═══ Material provided ═══

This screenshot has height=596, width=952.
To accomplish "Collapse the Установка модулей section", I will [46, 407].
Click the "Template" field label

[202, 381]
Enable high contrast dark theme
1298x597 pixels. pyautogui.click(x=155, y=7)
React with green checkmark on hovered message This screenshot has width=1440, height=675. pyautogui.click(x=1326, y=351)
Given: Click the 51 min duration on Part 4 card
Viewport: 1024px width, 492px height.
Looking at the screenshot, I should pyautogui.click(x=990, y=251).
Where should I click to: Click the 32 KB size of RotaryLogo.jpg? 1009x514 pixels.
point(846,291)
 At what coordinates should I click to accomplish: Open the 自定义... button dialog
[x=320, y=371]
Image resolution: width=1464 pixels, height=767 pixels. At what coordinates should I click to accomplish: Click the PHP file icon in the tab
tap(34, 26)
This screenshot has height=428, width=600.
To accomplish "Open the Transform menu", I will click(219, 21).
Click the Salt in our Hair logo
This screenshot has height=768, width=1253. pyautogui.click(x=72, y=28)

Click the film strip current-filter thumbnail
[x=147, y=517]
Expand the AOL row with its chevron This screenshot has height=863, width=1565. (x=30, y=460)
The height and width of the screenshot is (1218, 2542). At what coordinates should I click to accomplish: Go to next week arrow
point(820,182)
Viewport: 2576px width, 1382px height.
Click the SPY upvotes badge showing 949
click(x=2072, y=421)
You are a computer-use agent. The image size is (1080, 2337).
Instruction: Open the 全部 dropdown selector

═══

> Work to do: Please repeat the entries between the line containing "At what coordinates should I click to accomplish: Open" and the end of the entries, inclusive, reproducing each line exactly.

> Exercise response:
 At what coordinates should I click to accomplish: Open the 自定义... button dialog
[x=320, y=371]
Image resolution: width=1464 pixels, height=767 pixels. At what coordinates should I click to accomplish: Click the PHP file icon in the tab
tap(34, 26)
This screenshot has height=428, width=600.
To accomplish "Open the Transform menu", I will click(219, 21).
Click the Salt in our Hair logo
This screenshot has height=768, width=1253. pyautogui.click(x=72, y=28)

Click the film strip current-filter thumbnail
[x=147, y=517]
Expand the AOL row with its chevron This screenshot has height=863, width=1565. (x=30, y=460)
The height and width of the screenshot is (1218, 2542). At what coordinates should I click to accomplish: Go to next week arrow
point(820,182)
Viewport: 2576px width, 1382px height.
Click the SPY upvotes badge showing 949
click(x=2072, y=421)
You are a computer-use agent. The image size is (1080, 2337).
Instruction: Open the 全部 dropdown selector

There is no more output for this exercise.